Exercise inputs ▸
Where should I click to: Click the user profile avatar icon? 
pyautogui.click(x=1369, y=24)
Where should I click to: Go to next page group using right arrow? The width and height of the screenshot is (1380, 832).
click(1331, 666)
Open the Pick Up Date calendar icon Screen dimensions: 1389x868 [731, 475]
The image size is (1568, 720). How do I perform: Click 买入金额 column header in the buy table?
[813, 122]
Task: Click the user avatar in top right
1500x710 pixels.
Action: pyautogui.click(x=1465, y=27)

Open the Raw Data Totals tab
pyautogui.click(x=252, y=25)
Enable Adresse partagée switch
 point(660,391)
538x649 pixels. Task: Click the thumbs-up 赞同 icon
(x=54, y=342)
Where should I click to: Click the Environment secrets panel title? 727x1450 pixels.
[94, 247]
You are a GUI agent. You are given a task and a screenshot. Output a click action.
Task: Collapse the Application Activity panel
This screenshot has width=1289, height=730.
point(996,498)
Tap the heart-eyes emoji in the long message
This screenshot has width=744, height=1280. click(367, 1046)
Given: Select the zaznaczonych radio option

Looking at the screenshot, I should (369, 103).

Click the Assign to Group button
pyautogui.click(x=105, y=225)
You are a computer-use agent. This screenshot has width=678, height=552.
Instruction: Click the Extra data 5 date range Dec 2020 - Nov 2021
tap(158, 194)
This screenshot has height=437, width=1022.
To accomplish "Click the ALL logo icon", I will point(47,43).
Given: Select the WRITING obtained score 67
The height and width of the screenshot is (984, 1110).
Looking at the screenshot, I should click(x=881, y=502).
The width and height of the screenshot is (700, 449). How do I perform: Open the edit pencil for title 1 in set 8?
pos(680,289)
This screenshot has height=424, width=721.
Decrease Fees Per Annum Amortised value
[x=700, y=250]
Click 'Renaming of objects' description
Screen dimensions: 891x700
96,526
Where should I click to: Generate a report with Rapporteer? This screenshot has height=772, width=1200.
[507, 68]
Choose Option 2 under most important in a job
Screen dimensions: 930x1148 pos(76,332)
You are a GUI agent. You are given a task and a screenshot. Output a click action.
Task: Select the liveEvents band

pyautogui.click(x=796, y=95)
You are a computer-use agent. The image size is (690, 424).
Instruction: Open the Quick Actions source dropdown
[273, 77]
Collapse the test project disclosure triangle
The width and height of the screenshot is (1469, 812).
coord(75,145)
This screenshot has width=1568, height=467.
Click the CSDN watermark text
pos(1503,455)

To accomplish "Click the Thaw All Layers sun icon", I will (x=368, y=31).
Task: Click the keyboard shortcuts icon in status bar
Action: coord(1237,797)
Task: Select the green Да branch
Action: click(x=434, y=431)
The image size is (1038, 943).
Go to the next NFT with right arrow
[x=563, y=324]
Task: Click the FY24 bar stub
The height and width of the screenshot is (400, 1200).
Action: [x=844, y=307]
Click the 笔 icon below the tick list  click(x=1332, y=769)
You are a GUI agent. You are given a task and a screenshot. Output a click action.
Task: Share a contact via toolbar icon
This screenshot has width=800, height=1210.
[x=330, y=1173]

Requirement ▸ Transcribe the records above exactly, keeping every line.

Solution ▸
Where should I click to: Click the user profile avatar icon? 
pyautogui.click(x=1369, y=24)
Where should I click to: Go to next page group using right arrow? The width and height of the screenshot is (1380, 832).
click(1331, 666)
Open the Pick Up Date calendar icon Screen dimensions: 1389x868 [731, 475]
The image size is (1568, 720). How do I perform: Click 买入金额 column header in the buy table?
[813, 122]
Task: Click the user avatar in top right
1500x710 pixels.
Action: pyautogui.click(x=1465, y=27)

Open the Raw Data Totals tab
pyautogui.click(x=252, y=25)
Enable Adresse partagée switch
 point(660,391)
538x649 pixels. Task: Click the thumbs-up 赞同 icon
(x=54, y=342)
Where should I click to: Click the Environment secrets panel title? 727x1450 pixels.
[94, 247]
You are a GUI agent. You are given a task and a screenshot. Output a click action.
Task: Collapse the Application Activity panel
This screenshot has width=1289, height=730.
point(996,498)
Tap the heart-eyes emoji in the long message
This screenshot has width=744, height=1280. click(367, 1046)
Given: Select the zaznaczonych radio option

Looking at the screenshot, I should (369, 103).

Click the Assign to Group button
pyautogui.click(x=105, y=225)
You are a computer-use agent. This screenshot has width=678, height=552.
Instruction: Click the Extra data 5 date range Dec 2020 - Nov 2021
tap(158, 194)
This screenshot has height=437, width=1022.
To accomplish "Click the ALL logo icon", I will point(47,43).
Given: Select the WRITING obtained score 67
The height and width of the screenshot is (984, 1110).
Looking at the screenshot, I should click(x=881, y=502).
The width and height of the screenshot is (700, 449). How do I perform: Open the edit pencil for title 1 in set 8?
pos(680,289)
This screenshot has height=424, width=721.
Decrease Fees Per Annum Amortised value
[x=700, y=250]
Click 'Renaming of objects' description
Screen dimensions: 891x700
96,526
Where should I click to: Generate a report with Rapporteer? This screenshot has height=772, width=1200.
[507, 68]
Choose Option 2 under most important in a job
Screen dimensions: 930x1148 pos(76,332)
You are a GUI agent. You are given a task and a screenshot. Output a click action.
Task: Select the liveEvents band

pyautogui.click(x=796, y=95)
You are a computer-use agent. The image size is (690, 424).
Instruction: Open the Quick Actions source dropdown
[273, 77]
Collapse the test project disclosure triangle
The width and height of the screenshot is (1469, 812).
coord(75,145)
This screenshot has width=1568, height=467.
Click the CSDN watermark text
pos(1503,455)

To accomplish "Click the Thaw All Layers sun icon", I will (x=368, y=31).
Task: Click the keyboard shortcuts icon in status bar
Action: coord(1237,797)
Task: Select the green Да branch
Action: click(x=434, y=431)
The image size is (1038, 943).
Go to the next NFT with right arrow
[x=563, y=324]
Task: Click the FY24 bar stub
The height and width of the screenshot is (400, 1200).
Action: [x=844, y=307]
Click the 笔 icon below the tick list  click(x=1332, y=769)
You are a GUI agent. You are given a task and a screenshot. Output a click action.
Task: Share a contact via toolbar icon
This screenshot has width=800, height=1210.
[x=330, y=1173]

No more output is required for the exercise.